San Marino. Decreto Agenzia per lo Sviluppo: la promozione della Repubblica secondo padron Morganti

SAN MARINO. Riceviamo e pubblichiamo il comunicato di FULI-CSdL / CDLS
 
[c.s.] Il Decreto che modifica lo Statuto della ex Camera di Commercio, ora Agenzia per lo Sviluppo, è stato approvato dopo 10 giorni dalla sua emanazione senza alcun confronto con il sindacato. Anche in questo caso le proposte della CSU non sono state tenute in considerazione.
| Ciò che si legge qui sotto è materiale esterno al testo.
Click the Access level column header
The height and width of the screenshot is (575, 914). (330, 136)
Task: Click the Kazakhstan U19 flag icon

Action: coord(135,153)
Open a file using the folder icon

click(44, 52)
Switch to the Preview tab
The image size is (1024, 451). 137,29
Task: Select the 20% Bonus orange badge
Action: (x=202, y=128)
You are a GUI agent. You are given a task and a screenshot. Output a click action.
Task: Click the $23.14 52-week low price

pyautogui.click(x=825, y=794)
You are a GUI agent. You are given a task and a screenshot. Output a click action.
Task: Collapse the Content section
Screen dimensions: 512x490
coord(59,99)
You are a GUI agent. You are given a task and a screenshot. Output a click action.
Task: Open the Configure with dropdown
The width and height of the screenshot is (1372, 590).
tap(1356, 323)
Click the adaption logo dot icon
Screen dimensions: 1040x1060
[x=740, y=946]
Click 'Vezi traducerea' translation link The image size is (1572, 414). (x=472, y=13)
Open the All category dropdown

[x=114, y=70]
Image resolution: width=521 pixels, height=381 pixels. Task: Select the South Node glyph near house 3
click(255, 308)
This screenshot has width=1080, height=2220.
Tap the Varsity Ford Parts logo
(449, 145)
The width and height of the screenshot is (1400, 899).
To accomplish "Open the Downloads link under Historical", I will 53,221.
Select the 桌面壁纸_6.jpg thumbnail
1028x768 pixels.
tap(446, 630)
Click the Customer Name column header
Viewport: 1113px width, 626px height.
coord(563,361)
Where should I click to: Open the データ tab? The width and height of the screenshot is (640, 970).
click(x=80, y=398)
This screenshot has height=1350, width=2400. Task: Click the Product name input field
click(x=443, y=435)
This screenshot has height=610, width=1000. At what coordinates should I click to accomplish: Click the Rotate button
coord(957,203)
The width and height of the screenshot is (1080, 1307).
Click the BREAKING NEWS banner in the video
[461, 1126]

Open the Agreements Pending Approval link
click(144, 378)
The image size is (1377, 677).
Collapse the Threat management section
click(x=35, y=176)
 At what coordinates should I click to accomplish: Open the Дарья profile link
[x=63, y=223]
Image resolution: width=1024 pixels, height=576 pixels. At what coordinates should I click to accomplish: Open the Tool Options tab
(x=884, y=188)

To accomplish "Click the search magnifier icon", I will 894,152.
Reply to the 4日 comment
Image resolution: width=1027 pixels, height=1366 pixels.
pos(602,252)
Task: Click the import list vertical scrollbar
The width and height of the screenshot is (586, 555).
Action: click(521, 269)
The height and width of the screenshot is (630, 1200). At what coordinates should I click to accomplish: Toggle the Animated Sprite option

Quindi, la ricerca di nuovi investimenti esteri e di flussi turistici potrà essere fatta da persone con contratti Co.Co.Pro. senza limiti numerici e di durata, in deroga alle leggi vigenti in materia.
 
In altre parole, lo sviluppo socio-economico (dizione utilizzata nel testo del Decreto) verrà promosso da soggetti con i contratti più precari in assoluto esistenti, in quanto, tra l’altro, non prevedono la copertura in caso di malattie e maternità. I tanti abusi nell’utilizzo di questa forma contrattuale sono stati limitati fortemente nella vicina Italia, attraverso una revisione della normativa che non li consente per più di 8 mesi in due anni, e qualora il reddito del lavoratore provenga per oltre l’80% da un unico committente; a San Marino, invece, è proprio lo Stato, attraverso una società a maggioranza pubblica, che intende sfruttarli liberamente.
 
Tra le nostre richieste c’era ovviamente anche quella della salvaguardia dell’occupazione relativa ai dipendenti della Camera di Commercio, da realizzarsi con una modifica nel testo o attraverso un ordine del giorno. Questo sia perché alcune funzioni svolte verranno trasferite in capo all’Ufficio Attività Economiche, sia perché i nuovi addetti alla nuova Divisione denominata Internazionalizzazione dovranno essere disponibili a viaggiare.
 
Abitualmente, quando un’attività economica cede un ramo d’azienda vengono fatti accordi preventivi per il trasferimento dei dipendenti, salvaguardando i livelli occupazionali, salvo che non vi siano soluzioni diverse per un’altra collocazione.
 
Qualora i dipendenti non fossero disponibili a viaggiare, visto che non rientra tra le loro attuali competenze e potrebbero avere impedimenti di carattere familiare e personale, buon senso avrebbe voluto che si prevedesse il mantenimento del loro posto di lavoro, visto che le funzioni svolte dalla Camera di Commercio non vengono smantellate, ma solo trasferite presso altro ufficio.
 
Il Capogruppo di SSD ha affermato che, in questo caso, gli stessi dipendenti si dovranno trovare un nuovo posto di lavoro. Affermazioni simili le abbiamo ascoltate in qualche circostanza da alcuni imprenditori, che noi chiamiamo in senso dispregiativo “padroni”.
 
Etichetta che si addice perfettamente a Giuseppe Maria Morganti, il quale non si fa scrupoli nel minacciare i dipendenti della Camera di Commercio se non stanno agli ordini senza discutere, solo perché la società è di diritto privato, dimenticandosi che nel 2017 i dipendenti pubblici sono aumentati mediamente di 27 unità rispetto al 2016, senza che la PA avesse acquisito alcune delle loro funzioni. Non c’è che dire, una bella involuzione per l’alfiere della sinistra sammarinese.